The Value Human Resources Provides to An Organization

../img/Workspace.jpg

There are multiple ways in which Human Resources brings value to an organization. A major one being strategy alignment. If for example, the goal of the organization is to help customers reach a global audience and use cutting edge technology in its product or service offering, HR would look at these strategic business practices around this and look to align the HR strategy and practice to enable the best people fit. 

Let's use examples from other business functions to illustrate the importance of strategic alignment. 

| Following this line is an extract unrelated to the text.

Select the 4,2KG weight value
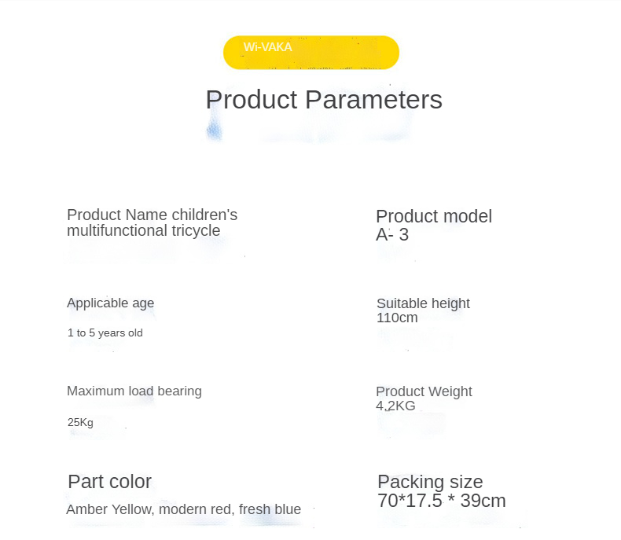This screenshot has width=621, height=540. 395,406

Securing Potential Employees

For sales and marketing their passion and work goes into targeting and securing potential customers. For HR passion and work goes into targeting and securing potential employees. If the business is looking to attract a global audience, then it would seem fitting for a diverse workforce planning strategy. Once that customer or those customers have been found and secured, we'd look at creating an attractive package for them and the same would go for our employees. We will look to gain their commitment and secure them by creating an attractive package for them. If corporate social responsibility is a key factor for customers, then HR could look to adopt something similar for its employees such as offering one or two days per year for voluntary activities.

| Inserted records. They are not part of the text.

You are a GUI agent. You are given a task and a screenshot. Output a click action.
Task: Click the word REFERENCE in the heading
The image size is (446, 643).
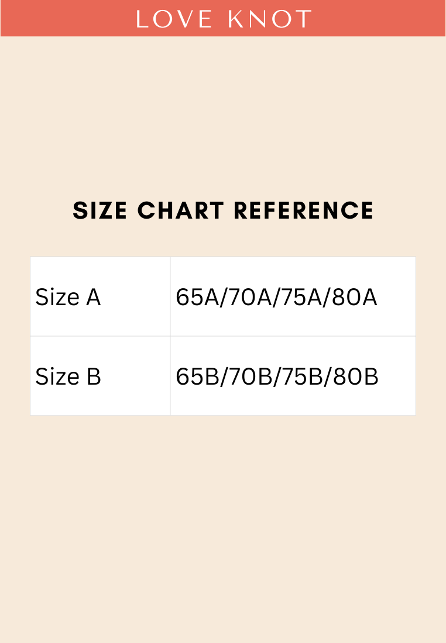click(x=304, y=211)
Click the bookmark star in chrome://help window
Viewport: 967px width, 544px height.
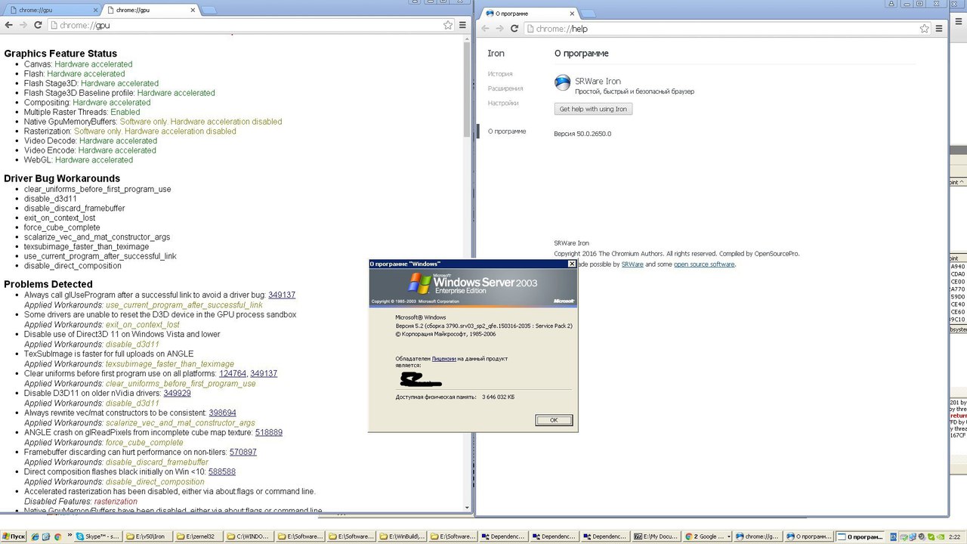pyautogui.click(x=925, y=29)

Risk and Compliance Management

The employee lifecycle is governed by employment legislation, the stages of the recruitment process, employment contracts, pay benefits, hours of work, the working environment, conduct, capability and so on. HR considers these factors and puts them into policies so that they are easily accessible for managers and employees. HR also sets the process to enable consistency and fairness in decision making and the application of these policies as well as creating templates to ensure standardization. Getting it right protects and organizations reputation while getting it wrong can be detrimental.

Budget Management

All functions within an organization will have a budget attached to it. The one allocated for HR would include expenditure items such as recruitment, training, pay and reward. The recruitment costs would cover things such as cost per head to recruit, the agency costs that may be incurred as well as costs associated with advertising jobs on job boards. The training aspect of it would cover any in-house training or external training, professional qualifications, essential qualifications, courses and workshops. The benefits aspect of it will look at pay and reward following internal benchmarking and external benchmarking with industry comparisons as well.

There is an element of gatekeeping attached to budget management especially when it comes to payroll costs. HR does have responsibility for ensuring that payroll costs do not fluctuate unnecessarily especially where labor cost or employee cost is one of the largest costs to most organization's. So, in conjunction with the finance department, there would be an analysis of the budgeted establishment sheet or the headcount report. Their managers would be challenged or ask to provide a rationale if there are discrepancies within their organization. 

Data Capture and Management

The general data protection regulations makes it mandatory for data to be stored and shared for its intended purposes only. Breaches to this could implicate the company HR does not hold customer data as there is not a purpose for it to do so. But HR does hold employee data because information such as diversity, contracts of employment, training record, expiry dates and any other personal data has to be responsibly managed.

Employee Satisfaction

Understanding how satisfied employees are within their experience of their job role, their team, management and within the organization, helps an organization to understand whether what they are doing is working or whether it needs to adjust. There are several methods of data capture to enable meaningful analysis and to allow for effective and proactive solutions to be implemented. Methods include KPI such as sickness and turn over information, dashboards that highlight ethnicity or gender proportions, focus groups, engagement surveys, the nature of complaints and the reasons for sickness absence. These are qualitative and quantitative data capture methods and when used together they will help to set the context.